Li Mo’s Team from PKU Third Hospital and Collaborators Publish Findings in Nature
On April 30, 2025, Professor Li Mo’s team from Peking University Third Hospital (PKUTH), in collaboration with Professor Lingqian Chang's team from Beihang University, Professor Cunjiang Yu's team from the University of Illinois Urbana-Champaign, and Professor Xinge Yu’s team from City University of Hong Kong, published a paper titled “A Battery-Free Nanofluidic Intracellular Delivery Patch for Internal Organs” online in Nature . Through an interdisciplinary “medical-engineering-chemical” approach, the study achieved breakthroughs in screening key factors for major diseases and proposed novel targeted therapeutic strategies.

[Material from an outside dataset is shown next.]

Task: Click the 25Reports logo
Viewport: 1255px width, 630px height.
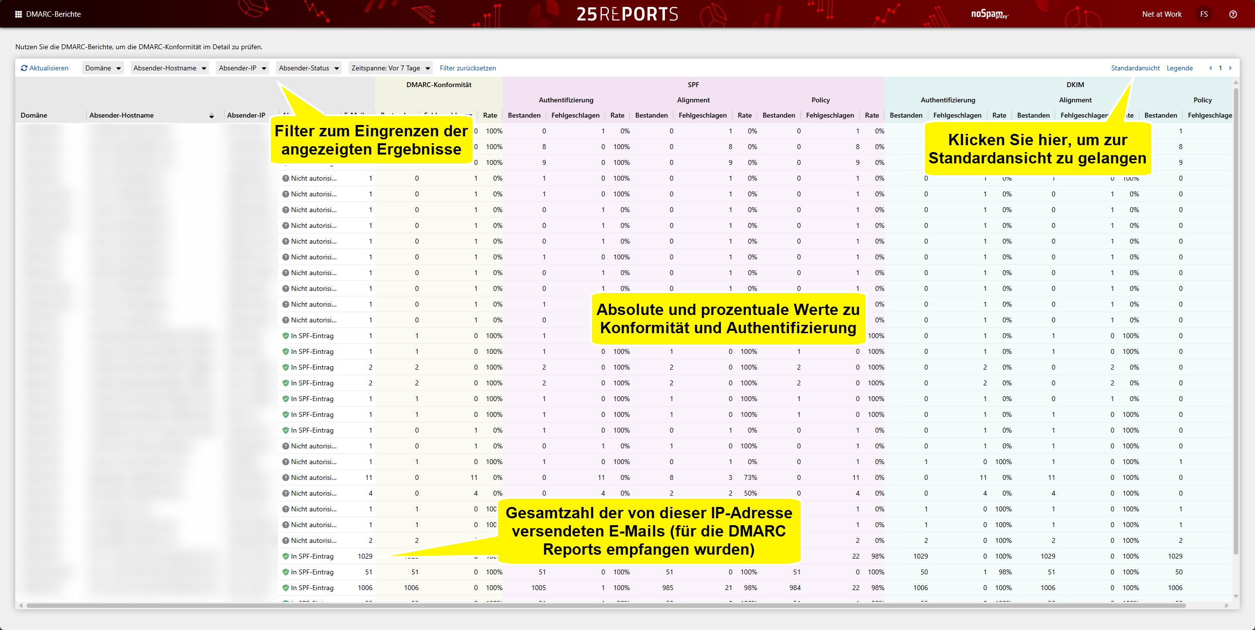Action: pos(627,14)
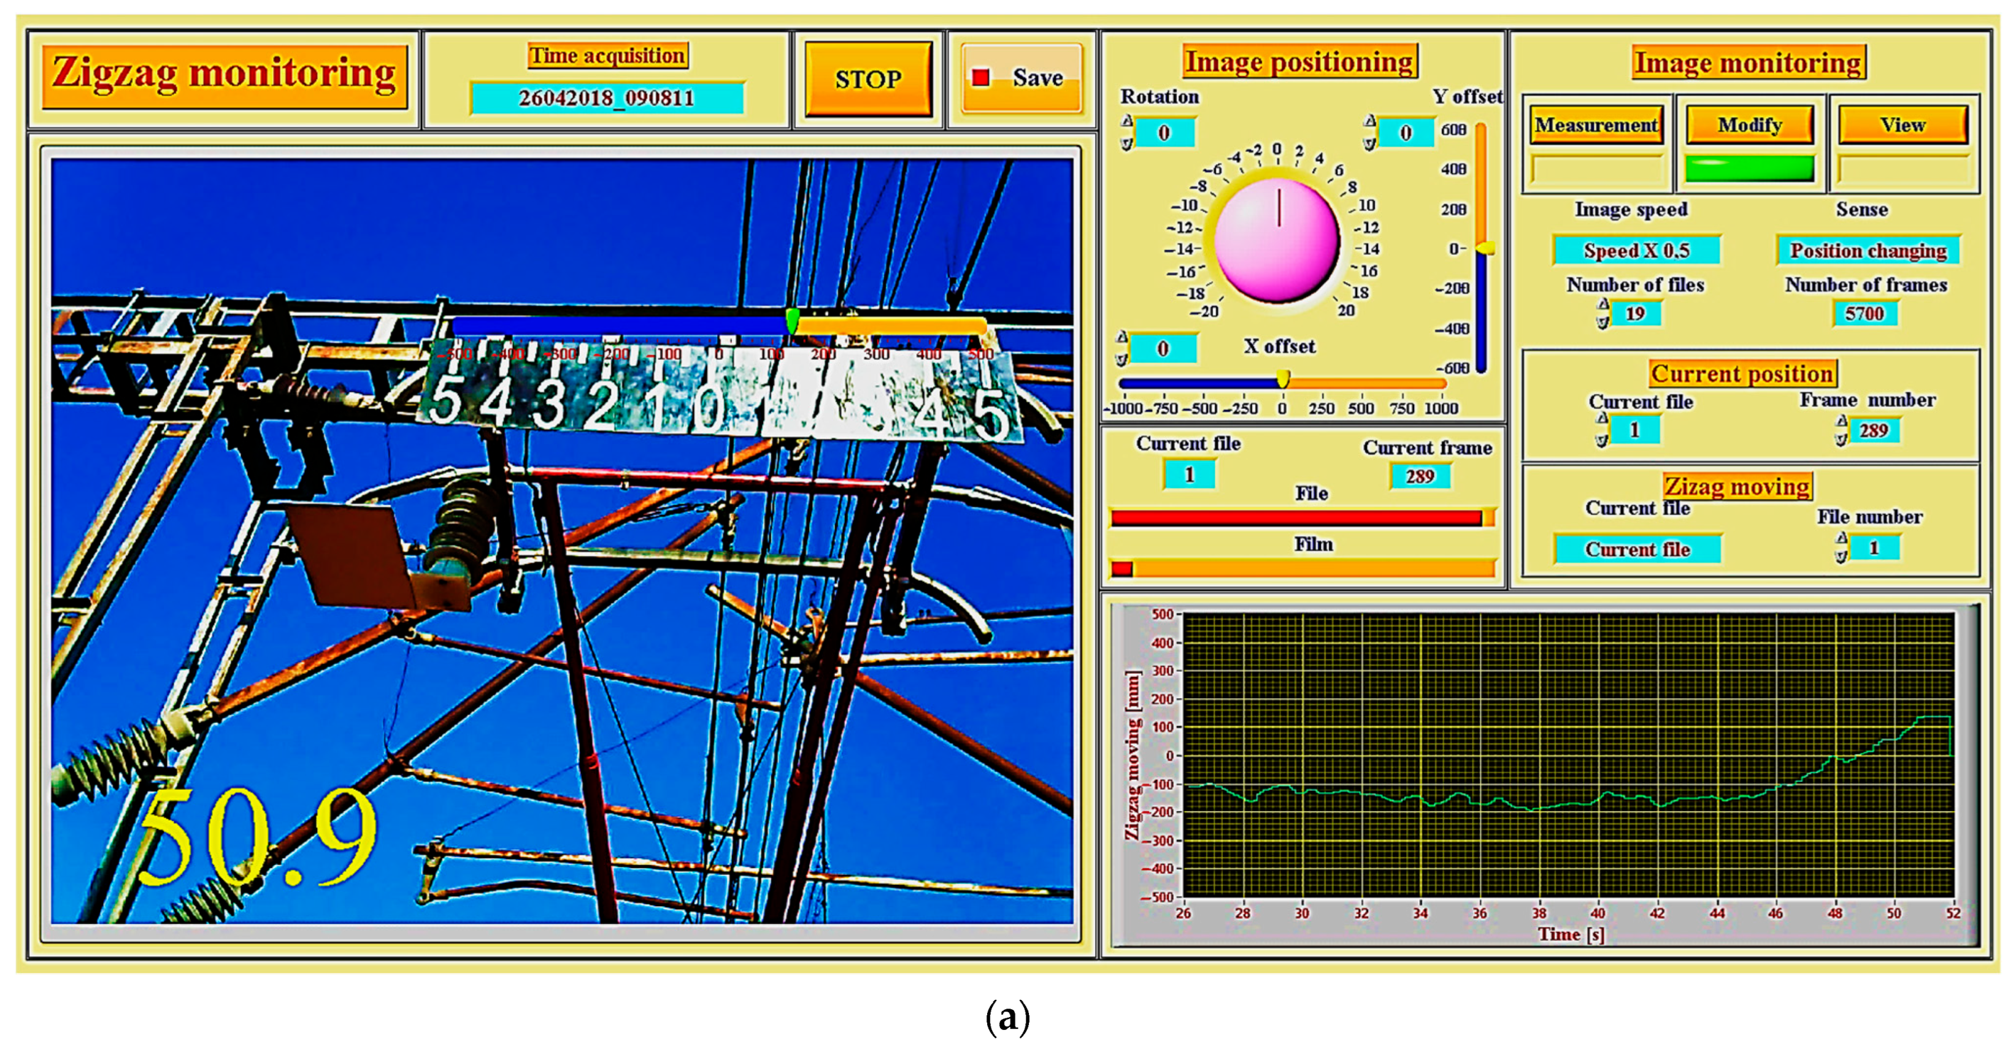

The NanoFLUID patch developed by the team adopts a flexible design without batteries or chips. Its mechanical properties match those of soft visceral organ tissues, allowing it to seamlessly adhere to the surfaces of organs such as the liver and breast, enabling highly customized targeted delivery. Its unique “nanopore-microchannel-microelectrode” structure, through the synergistic effect of microscale fluid dynamics regulation and electric fields, can safely and efficiently electroporate cell membranes under low voltage (only 10V), increasing the intracellular delivery efficiency of drugs or genes by up to tens of thousands of times compared to traditional diffusion methods.
Experimental results confirm that this technology causes less than 5% impact on cell viability, while making possible delivery regulation at the single-cell precision level. This technology not only breaks through the physical and biological barriers of traditional delivery methods but also achieves a qualitative leap in precision and controllability, providing a quantifiable and programmable new technical platform for organ-targeted therapy.
What is particularly important is that the team innovatively adopted the NanoFLUID-mediated gene library co-transfection technology to systematically screen and define key drivers of breast cancer metastasis at the in vivo level. Through high-throughput sequencing and bioinformatics analysis, the lung-specific metastasis driver gene DUS2 was discovered for the first time. This gene significantly promotes the colonization and growth of tumor cells in the lungs by enhancing the translation efficiency of proteins in tumor cells (including more than 70 metastasis-related proteins). This discovery not only reveals the molecular mechanism of organ tropism in tumor metastasis but also provides a brand-new approach for developing specific therapeutic targets against different metastatic foci.